To me, it’s pretty clear now that the planning phase is one of the most important parts of a project. Winging it does work, but knowing exactly what your program needs to do, the core parts of your solution, and the tools that you will use to implement it are really crucial parts of a project because it’s really hard to undo design decisions once the coding has actually started. The only problem is that there isn’t just one solution, and some are better than others. I mean, it sounds obvious, right? The funny part is that you can cobble together a functional solution that does its job but pretty clearly is not the optimal one.

In terms of web/browser automation, Selenium was the go-to toolkit back in the day. Now obviously, I’m not that old to know all the history, but I do know that it now has quite formidable alternatives in Playwright and Puppeteer. That being said, Selenium is still a great testing tool and there’s nothing wrong with it. Browser automation is great for mimicking user actions. However, the big question is whether you actually need to be manipulating/testing the UI itself for what you are trying to accomplish, or if using the underlying API and HTTP requests would be sufficient. Back in the day, I used to associate web automation with browser automation, and it was a pretty big mistake since browser automation is only a subset of web automation.

To be fair, a lot of the time, you don’t know exactly what query strings or body parameters are for the API that you are interested in. Sometimes, it is just easier to click the buttons, especially when the page HTML isn’t well-structured, rather than tinkering with a black box API and having to map out all the possible actions yourself. You get to think of your workflow at the UI level with a layer of abstraction between yourself and the API. However, that ease of use comes at a cost: the cost of rendering webpages (and handling the metric ton of ads on each one!), the cost of stability because of fragile CSS selectors and page structure changes, the cost of error handling and debugging due to the unreliable nature of page rendering and waits, and so on.

The costs listed above are not trivial. Selectors break, UIs change, and mysterious timing issues lurk in wait. Sometimes you can’t avoid it like when you’re working with Javascript-heavy sites, but definitely ask yourself twice whether you need to be using your favourite browser automation library, or whether you could get away with web requests and potentially HTML parsing. Looking back now, I think it’s pretty clear why so many programs I used in the past were implemented via requests rather than a full blown browser instance.

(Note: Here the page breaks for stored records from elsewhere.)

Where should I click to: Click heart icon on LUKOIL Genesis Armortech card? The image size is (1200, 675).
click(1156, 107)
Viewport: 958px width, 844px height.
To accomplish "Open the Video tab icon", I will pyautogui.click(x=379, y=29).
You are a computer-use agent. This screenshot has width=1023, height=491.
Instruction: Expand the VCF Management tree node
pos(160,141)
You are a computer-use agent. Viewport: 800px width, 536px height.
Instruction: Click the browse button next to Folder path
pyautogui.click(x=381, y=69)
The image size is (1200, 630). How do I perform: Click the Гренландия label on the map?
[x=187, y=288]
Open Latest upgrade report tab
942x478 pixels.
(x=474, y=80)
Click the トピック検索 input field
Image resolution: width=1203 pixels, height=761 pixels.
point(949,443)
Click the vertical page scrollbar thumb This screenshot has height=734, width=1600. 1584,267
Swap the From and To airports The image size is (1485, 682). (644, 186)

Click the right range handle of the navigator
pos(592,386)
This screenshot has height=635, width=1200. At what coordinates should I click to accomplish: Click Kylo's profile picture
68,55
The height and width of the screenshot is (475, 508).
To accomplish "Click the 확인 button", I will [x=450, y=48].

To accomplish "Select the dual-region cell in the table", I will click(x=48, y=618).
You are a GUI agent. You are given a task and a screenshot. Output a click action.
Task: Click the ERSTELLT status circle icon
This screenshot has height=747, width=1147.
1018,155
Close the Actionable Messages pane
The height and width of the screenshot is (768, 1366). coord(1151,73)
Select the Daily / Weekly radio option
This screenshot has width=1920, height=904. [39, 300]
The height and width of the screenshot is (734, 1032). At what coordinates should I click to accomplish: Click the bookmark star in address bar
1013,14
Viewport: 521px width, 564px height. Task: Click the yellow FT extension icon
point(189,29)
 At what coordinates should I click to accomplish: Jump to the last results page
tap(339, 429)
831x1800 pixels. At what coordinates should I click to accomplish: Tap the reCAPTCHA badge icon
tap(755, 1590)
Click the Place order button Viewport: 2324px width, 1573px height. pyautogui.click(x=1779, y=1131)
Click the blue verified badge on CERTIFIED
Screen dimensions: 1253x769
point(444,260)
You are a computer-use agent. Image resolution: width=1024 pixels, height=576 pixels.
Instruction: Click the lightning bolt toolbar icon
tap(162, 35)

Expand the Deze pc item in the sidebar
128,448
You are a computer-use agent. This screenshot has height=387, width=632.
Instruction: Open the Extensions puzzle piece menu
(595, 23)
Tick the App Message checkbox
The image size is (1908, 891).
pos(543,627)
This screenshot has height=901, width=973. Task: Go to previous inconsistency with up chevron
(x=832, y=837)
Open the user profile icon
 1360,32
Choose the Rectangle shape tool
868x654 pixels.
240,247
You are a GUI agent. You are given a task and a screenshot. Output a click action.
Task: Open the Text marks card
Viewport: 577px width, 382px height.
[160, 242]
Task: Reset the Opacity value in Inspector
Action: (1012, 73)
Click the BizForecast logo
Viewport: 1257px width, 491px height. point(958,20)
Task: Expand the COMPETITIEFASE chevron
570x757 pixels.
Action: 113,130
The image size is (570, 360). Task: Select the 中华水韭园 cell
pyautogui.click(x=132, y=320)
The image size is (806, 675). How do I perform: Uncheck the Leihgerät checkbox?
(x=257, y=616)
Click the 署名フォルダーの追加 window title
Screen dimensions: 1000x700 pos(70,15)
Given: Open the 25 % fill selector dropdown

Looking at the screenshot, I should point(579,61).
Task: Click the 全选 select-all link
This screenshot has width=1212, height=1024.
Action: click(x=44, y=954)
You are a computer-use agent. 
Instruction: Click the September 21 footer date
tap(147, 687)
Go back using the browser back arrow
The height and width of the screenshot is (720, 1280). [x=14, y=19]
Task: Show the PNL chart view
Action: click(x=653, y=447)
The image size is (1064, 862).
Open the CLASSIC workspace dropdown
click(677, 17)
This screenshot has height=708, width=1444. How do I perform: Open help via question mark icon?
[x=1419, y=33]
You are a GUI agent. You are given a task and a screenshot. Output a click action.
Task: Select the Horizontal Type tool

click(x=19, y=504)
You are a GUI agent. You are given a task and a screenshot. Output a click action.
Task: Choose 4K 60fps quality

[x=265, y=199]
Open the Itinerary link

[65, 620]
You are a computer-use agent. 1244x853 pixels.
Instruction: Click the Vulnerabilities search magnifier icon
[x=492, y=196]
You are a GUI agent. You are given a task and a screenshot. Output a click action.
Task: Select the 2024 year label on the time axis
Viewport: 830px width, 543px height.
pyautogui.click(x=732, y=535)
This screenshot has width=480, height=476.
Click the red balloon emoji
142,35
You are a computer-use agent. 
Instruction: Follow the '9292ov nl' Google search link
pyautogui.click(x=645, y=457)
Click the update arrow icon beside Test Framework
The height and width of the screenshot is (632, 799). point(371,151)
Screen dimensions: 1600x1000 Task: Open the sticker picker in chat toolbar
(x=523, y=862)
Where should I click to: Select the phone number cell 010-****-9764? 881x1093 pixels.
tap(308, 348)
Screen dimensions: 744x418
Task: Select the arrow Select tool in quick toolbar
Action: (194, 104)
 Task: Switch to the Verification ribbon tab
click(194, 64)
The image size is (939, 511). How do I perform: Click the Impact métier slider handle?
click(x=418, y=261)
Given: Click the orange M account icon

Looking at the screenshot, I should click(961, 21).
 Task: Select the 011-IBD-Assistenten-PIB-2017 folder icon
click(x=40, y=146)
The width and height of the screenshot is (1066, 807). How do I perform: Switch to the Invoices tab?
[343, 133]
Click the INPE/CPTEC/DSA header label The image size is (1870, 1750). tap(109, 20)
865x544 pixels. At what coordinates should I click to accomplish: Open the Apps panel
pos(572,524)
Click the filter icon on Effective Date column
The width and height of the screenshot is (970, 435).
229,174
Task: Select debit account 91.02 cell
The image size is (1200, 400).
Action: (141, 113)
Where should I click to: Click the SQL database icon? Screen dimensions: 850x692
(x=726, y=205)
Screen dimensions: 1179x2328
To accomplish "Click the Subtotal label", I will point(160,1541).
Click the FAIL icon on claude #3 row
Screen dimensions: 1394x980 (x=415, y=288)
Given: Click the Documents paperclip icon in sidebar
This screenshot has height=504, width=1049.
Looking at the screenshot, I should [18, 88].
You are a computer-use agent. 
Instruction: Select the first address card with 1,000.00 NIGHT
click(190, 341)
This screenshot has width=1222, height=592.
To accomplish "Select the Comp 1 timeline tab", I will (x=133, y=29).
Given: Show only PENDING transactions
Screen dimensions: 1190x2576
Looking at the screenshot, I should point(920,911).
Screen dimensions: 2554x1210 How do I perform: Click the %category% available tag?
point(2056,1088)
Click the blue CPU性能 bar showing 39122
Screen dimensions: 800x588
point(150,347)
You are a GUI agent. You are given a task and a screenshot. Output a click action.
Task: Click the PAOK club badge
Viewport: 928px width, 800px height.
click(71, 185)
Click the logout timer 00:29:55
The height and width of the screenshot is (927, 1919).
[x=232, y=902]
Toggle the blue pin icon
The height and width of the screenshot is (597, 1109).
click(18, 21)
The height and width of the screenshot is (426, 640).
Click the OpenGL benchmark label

Don’t get me wrong. Web requests have their own challenges. Keeping track of cookies, headers, authentication, handling status codes, and so on, so there’s always a trade-off. Maybe you even miss the visual feedback that a browser provides. This all goes back to the point at the start that there are different working solutions, and it’s easy to both overthink and not think quite long enough. I’ll let you know when I’ve figured that part out…

Well, I said what I wanted to say, so let me just say one more thing that really surprised me recently. Did you know that Jetbrains’ Webstorm IDE is free (for personal use) now? So is Rider, and I never thought I’d see the day when a non-VS Code alternative for Dotnet made itself available like this. Definitely something to check out for current VS Code Dotnet users.